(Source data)
++++++++++++++++++++

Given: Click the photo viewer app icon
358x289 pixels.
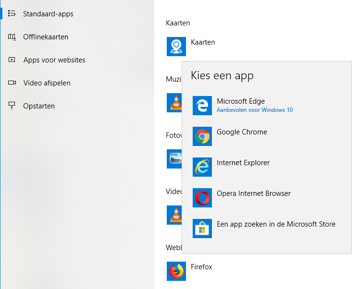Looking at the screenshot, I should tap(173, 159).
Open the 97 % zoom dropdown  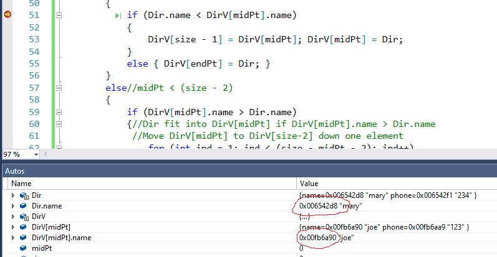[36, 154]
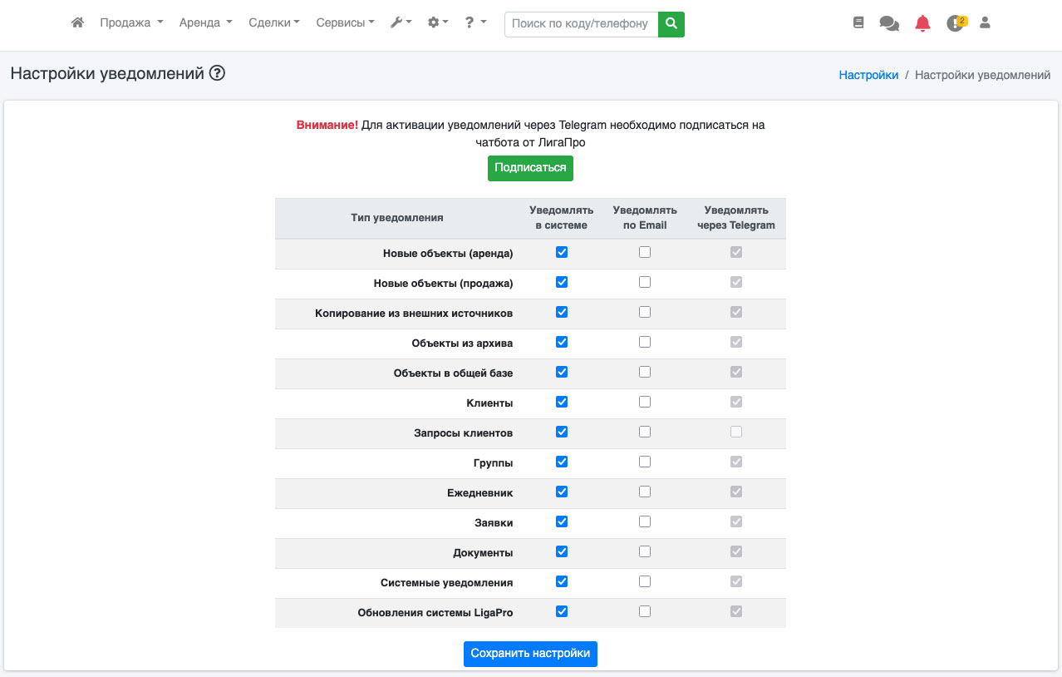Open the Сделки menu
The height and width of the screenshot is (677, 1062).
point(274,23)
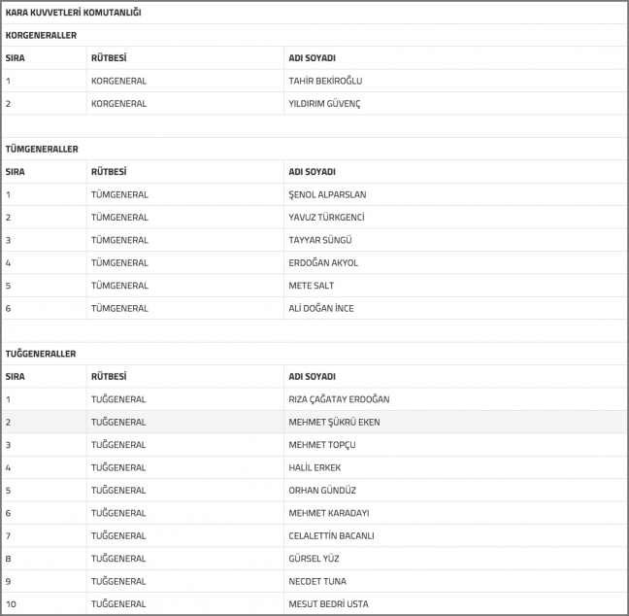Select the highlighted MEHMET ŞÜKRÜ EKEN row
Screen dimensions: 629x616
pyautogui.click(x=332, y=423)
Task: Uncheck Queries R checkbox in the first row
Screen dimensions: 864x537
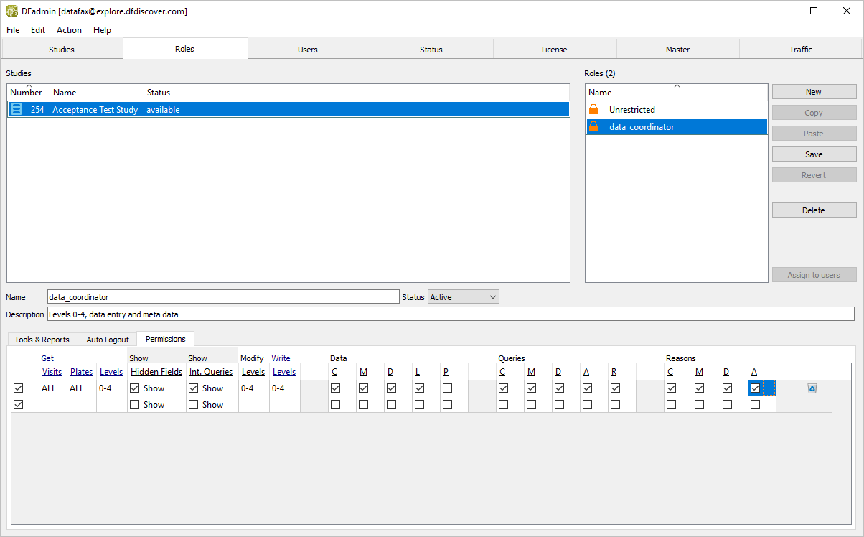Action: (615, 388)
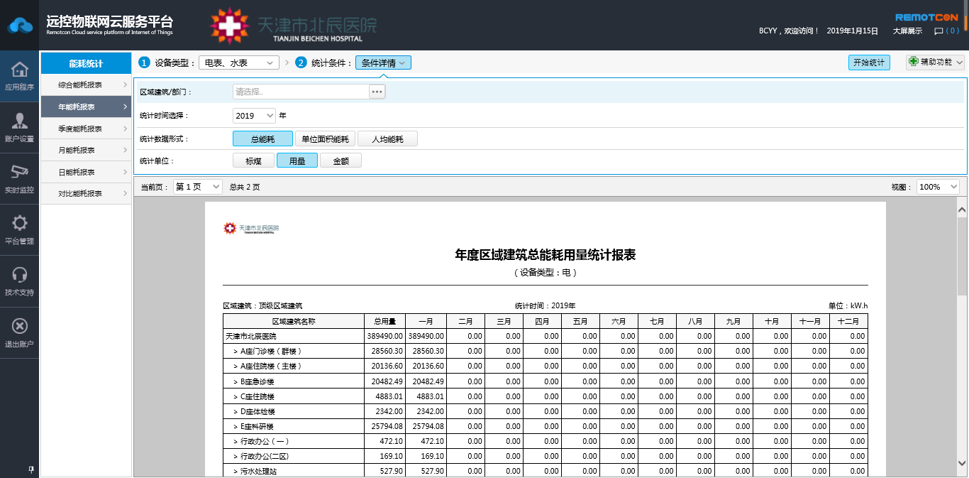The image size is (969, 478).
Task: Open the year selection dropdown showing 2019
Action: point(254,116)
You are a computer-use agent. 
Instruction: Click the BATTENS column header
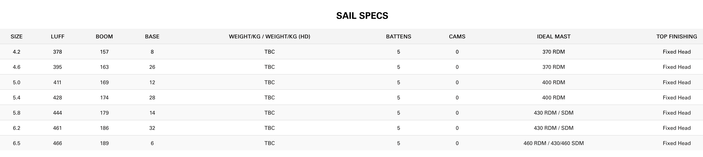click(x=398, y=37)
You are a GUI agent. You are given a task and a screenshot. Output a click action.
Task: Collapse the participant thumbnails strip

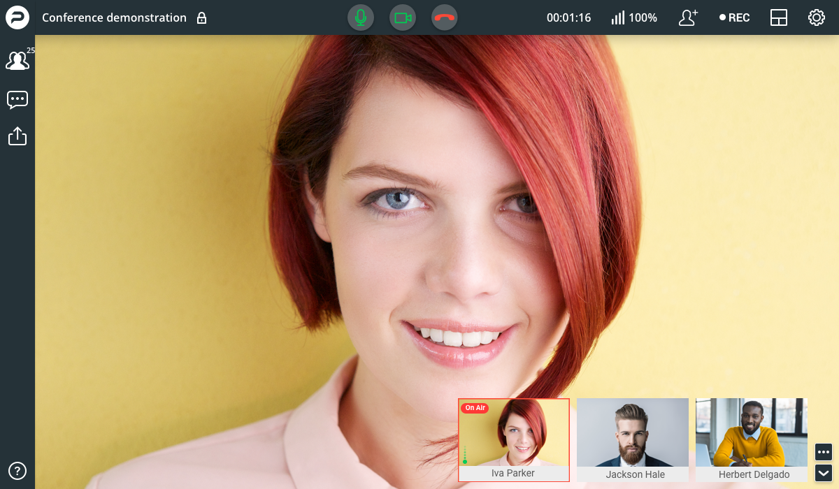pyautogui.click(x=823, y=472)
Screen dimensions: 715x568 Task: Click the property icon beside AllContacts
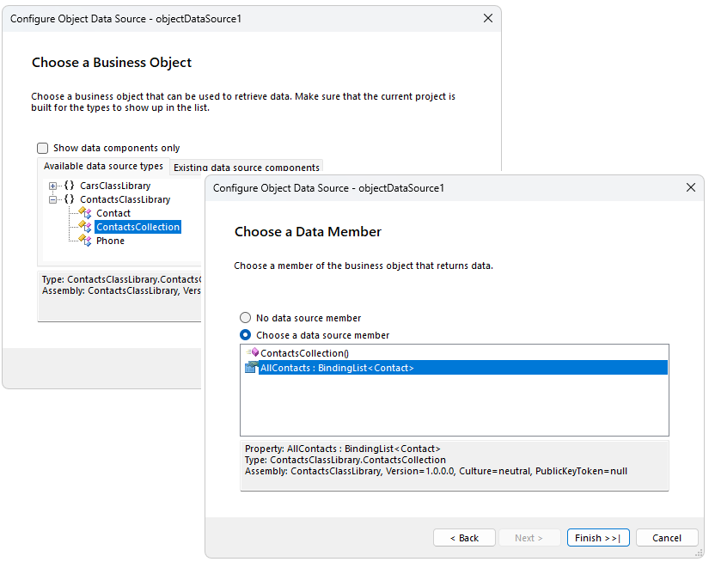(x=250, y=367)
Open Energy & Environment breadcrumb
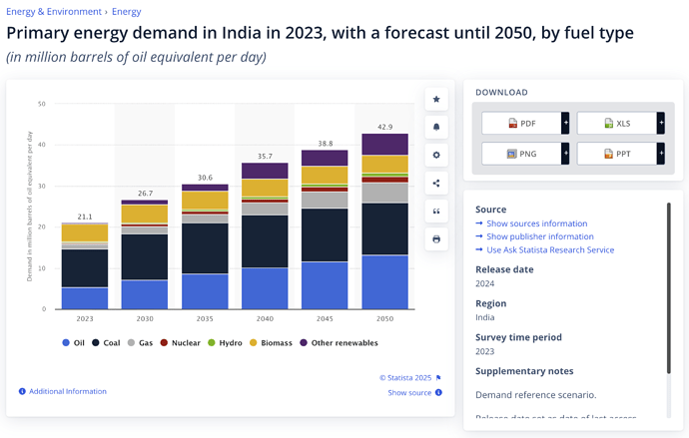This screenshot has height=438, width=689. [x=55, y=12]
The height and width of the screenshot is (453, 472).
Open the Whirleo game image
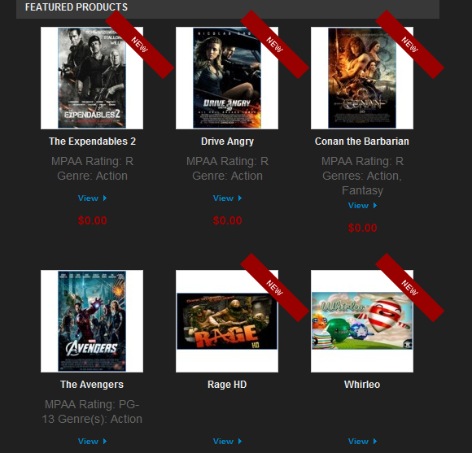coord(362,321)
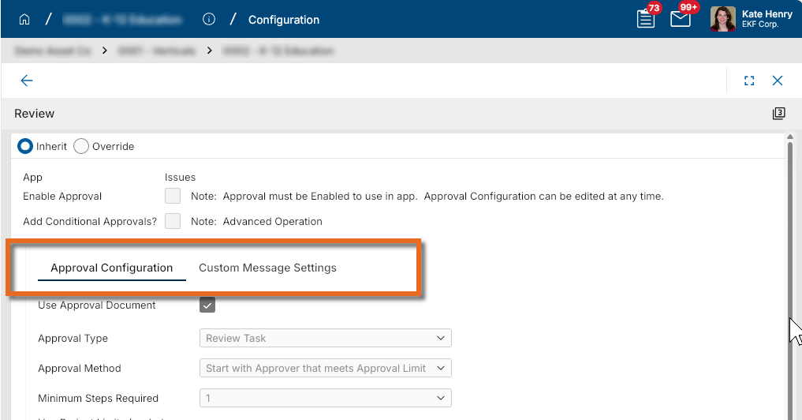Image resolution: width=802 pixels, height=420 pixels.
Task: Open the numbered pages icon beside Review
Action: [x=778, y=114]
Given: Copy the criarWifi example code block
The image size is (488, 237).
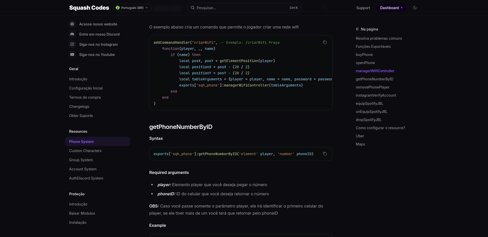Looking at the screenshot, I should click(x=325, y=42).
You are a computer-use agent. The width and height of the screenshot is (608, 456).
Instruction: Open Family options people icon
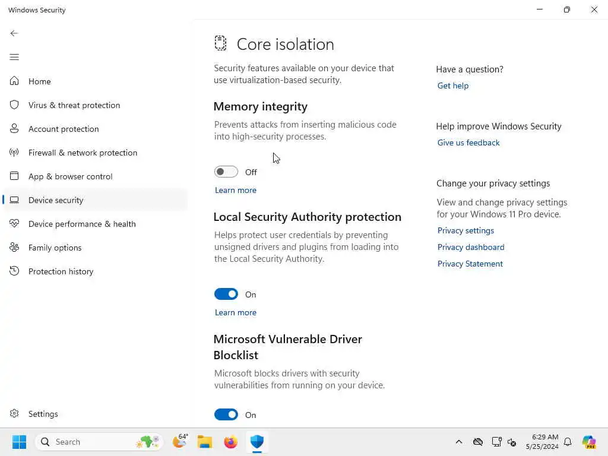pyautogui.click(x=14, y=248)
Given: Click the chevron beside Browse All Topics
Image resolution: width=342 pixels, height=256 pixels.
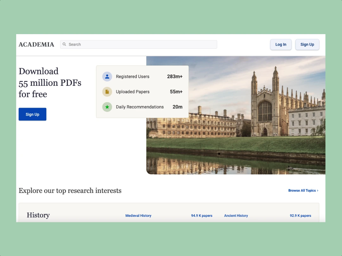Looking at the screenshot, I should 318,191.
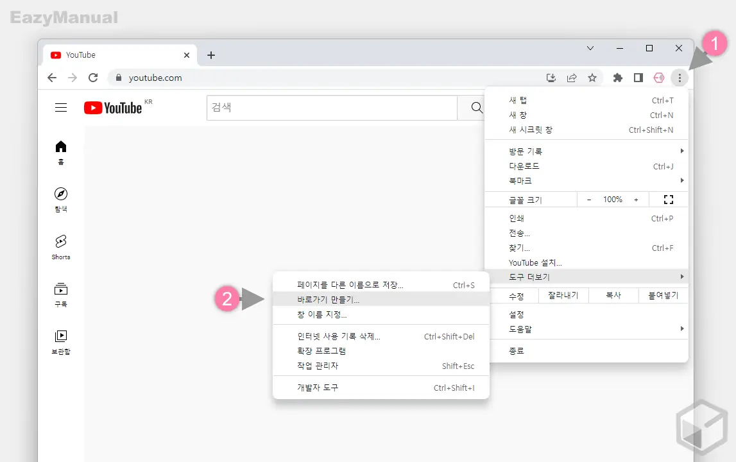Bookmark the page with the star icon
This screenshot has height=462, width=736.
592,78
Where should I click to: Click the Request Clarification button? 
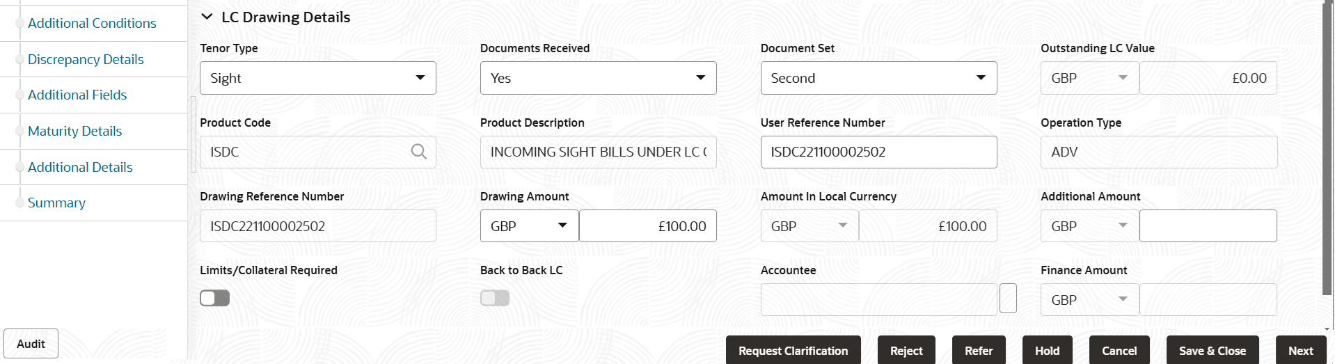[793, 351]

++++++++++++++++++++

Take the line that contains "Open Energy & Environment breadcrumb" as the first and the last line of the records as the end, and please quote those lines exactly, pictures omitted.

#### [Reply]
Open Energy & Environment breadcrumb
This screenshot has height=438, width=689. [x=55, y=12]
The height and width of the screenshot is (453, 472).
Open the Whirleo game image
coord(362,321)
Image resolution: width=802 pixels, height=420 pixels.
Task: Open the numbered pages icon beside Review
Action: [x=778, y=114]
Given: Copy the criarWifi example code block
The image size is (488, 237).
Looking at the screenshot, I should click(x=325, y=42).
You are a computer-use agent. The width and height of the screenshot is (608, 456).
Instruction: Open Family options people icon
pyautogui.click(x=14, y=248)
Given: Click the chevron beside Browse All Topics
Image resolution: width=342 pixels, height=256 pixels.
Looking at the screenshot, I should 318,191.
Bookmark the page with the star icon
This screenshot has height=462, width=736.
592,78
Where should I click to: Click the Request Clarification button? 
[793, 351]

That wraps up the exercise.